1.1. Bref historique : la naissance et l’évolution de l’IRMf

C’est en s’intéressant au cas de M. Leborgne (plus connu dans le monde de la neuropsychologie sous le nom de « tan ”) que Paul Broca eut l’idée d’associer la perte d’une fonction cognitive à une lésion cérébrale précise. De sévères troubles du langage (aphasie) avaient en effet été décrits chez ce patient, consécutivement à la lésion d’une zone spécifique de la partie postérieure du lobe frontal gauche. Cette région sera par la suite baptisée ‘«’ ‘ aire de Broca ’”, du nom du chirurgien ayant pratiqué l’autopsie et réalisé ces études en 1861 (voir Berker, Berker, & Smith, 1986). Ces travaux constituent ainsi une première démonstration concrète des liens susceptibles d’être établis entre une fonction cognitive donnée (par exemple, la linguistique) et une localisation particulière du système nerveux central. Ainsi, l’association entre une lésion cérébrale et un déficit cognitif permettrait de comprendre le fonctionnement cognitif normal. Pour la première fois, nous pouvions associer individuellement chacune des zones de notre cerveau aux capacités de voir, d’entendre, de raisonner, ou encore de s’émouvoir qu’elle nous procure, et ceci de manière précise. Mais ce concept doit aujourd’hui être dépassé. Il n’est désormais plus raisonnable de rechercher simplement l’implémentation cérébrale d’une faculté telle que l’a proposé Franz Gall avec la néo-phrénologie (ou organologie), mais il devient beaucoup plus pertinent de partir à la découverte de nos représentations mentales. Même s’il apparaît aujourd’hui que cette origine (une structure – une fonction) est trop restrictive, elle reste historiquement fondée.

Depuis Roy et Sherrington (1890) (voir Lindauer et al., 2001), il est largement admis que les fonctions supérieures du cerveau ont une traduction hémodynamique au plan local, c’est-à-dire qu’il existe un couplage régional entre le niveau d’activité électrique d’une part, et le débit sanguin et la consommation d’énergie, d’autre part. L’IRM a été inventée au début des années 1970 par Paul Lauterbur de l’Université d’Urbana dans l’Illinois (Etats-Unis).

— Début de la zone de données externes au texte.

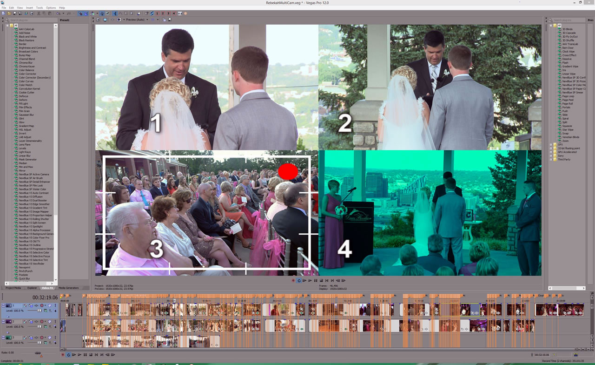The height and width of the screenshot is (365, 595).
Task: Switch to the Project Media tab
Action: (13, 288)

Dans les années 1970, les méthodes d’imagerie de la perfusion cérébrale se sont développées par l’utilisation de traceurs du débit sanguin cérébral marqués avec des émetteurs de photons comme le Xenon 133. Dans les années 1980, les méthodes d’imagerie de la perfusion cérébrale ont commencé à utiliser les émetteurs de positons comme la TEP à l’eau marquée à l’oxygène-15. L’augmentation du débit sanguin cérébral (DSCr) mesurée en TEP était au moins dix fois plus importante que l’augmentation de la consommation locale en oxygène engendrée par la stimulation (ce qui fondait le lien entre débit sanguin et consommation d’oxygène) par MarcusRaichle. L’IRMf a été inventée dans les années 1990 par l’équipe de Bruce Rosen au Massachusetts General Hospital à Boston (Etats-Unis). Pour les études fonctionnelles, l’IRM a remplacé la TEP vers la fin des années 1990. L’IRM fonctionnelle dite « pondérée en T2 ” ou « T2* ” donne désormais accès à des images fonctionnelles du cerveau humain à la résolution de quelques millimètres et en quelques secondes, et ceci, sans injection de produit. En 1991, dans Science, Belliveau et al. du Massachusetts General Hospital à Boston (Etats-Unis) ont publié une étude princeps en IRMf à l’aide d’un traceur non radioactif, le gadolinium, sur les variations de volume sanguin cérébral dans le cortex visuel primaire, stimulé par des flashs lumineux. L’année suivante, en 1992, Kwong et la même équipe ont publié une première étude d’IRMf dans sa version actuelle, c’est-à-dire sans injection de traceur mais basée sur l’observation en temps réel des variations d’oxygénation sanguine locale – méthode connue sous le nom de BOLD (Blood Oxygen Level Dependent). C’est cette équipe (Kwong et al., 1992) qui, pour la première fois, a obtenu, sans utiliser d'agent radioactif, une carte de l’activation cérébrale.